- [SHORT EXERCISE]:
Lay out the records from their start through the line holding "the second slider", inclusive, as a two-column CSV with the header `request,answer` and one row per request. Put each request's text and its answer in one quoted field each, with line breaks replaced by spaces.

____

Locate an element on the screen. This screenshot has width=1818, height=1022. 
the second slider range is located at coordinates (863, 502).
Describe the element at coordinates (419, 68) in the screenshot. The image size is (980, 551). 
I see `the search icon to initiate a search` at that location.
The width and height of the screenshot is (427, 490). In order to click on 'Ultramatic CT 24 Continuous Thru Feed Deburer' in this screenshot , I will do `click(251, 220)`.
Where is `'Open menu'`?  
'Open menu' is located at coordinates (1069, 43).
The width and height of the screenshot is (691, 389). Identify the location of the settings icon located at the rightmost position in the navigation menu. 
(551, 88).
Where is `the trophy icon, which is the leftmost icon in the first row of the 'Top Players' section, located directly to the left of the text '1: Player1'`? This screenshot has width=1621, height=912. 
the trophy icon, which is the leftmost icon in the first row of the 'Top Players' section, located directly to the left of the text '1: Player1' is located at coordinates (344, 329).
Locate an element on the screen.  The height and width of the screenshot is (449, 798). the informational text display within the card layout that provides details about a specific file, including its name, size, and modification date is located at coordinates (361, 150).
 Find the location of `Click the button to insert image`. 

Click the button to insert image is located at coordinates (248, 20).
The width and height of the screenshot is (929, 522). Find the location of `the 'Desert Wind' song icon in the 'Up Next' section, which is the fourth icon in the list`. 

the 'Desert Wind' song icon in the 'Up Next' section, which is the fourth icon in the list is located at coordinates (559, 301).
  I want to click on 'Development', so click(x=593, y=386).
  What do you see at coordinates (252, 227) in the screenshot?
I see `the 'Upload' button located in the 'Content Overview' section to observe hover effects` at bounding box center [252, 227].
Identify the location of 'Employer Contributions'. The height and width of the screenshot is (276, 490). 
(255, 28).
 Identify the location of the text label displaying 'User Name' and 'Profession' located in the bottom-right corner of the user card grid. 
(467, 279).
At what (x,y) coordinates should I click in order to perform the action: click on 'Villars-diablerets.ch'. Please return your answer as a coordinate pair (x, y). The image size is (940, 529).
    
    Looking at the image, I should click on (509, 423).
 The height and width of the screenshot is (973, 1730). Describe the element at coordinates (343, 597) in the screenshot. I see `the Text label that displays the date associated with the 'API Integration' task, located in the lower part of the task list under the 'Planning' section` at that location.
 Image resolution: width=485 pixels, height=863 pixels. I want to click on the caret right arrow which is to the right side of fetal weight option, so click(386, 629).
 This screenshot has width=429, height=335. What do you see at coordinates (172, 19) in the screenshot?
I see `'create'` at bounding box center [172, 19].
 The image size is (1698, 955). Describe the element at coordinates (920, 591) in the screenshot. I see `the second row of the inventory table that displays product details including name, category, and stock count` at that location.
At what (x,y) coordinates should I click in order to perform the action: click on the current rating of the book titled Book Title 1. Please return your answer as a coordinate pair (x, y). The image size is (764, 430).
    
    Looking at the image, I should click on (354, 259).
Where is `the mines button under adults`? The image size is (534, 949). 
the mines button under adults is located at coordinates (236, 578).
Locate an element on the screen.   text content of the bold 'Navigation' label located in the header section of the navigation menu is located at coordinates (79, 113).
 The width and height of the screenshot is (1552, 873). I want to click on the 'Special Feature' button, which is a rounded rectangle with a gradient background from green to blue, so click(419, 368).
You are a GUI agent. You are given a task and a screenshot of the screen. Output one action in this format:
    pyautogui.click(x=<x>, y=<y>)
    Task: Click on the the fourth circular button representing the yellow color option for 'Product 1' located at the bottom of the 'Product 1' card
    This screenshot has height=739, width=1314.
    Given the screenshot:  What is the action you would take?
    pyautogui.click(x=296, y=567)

____

- [OUTPUT FOR THIS TASK]:
request,answer
"Locate an element on the screen. This screenshot has width=1818, height=1022.","the second slider range is located at coordinates (863, 502)."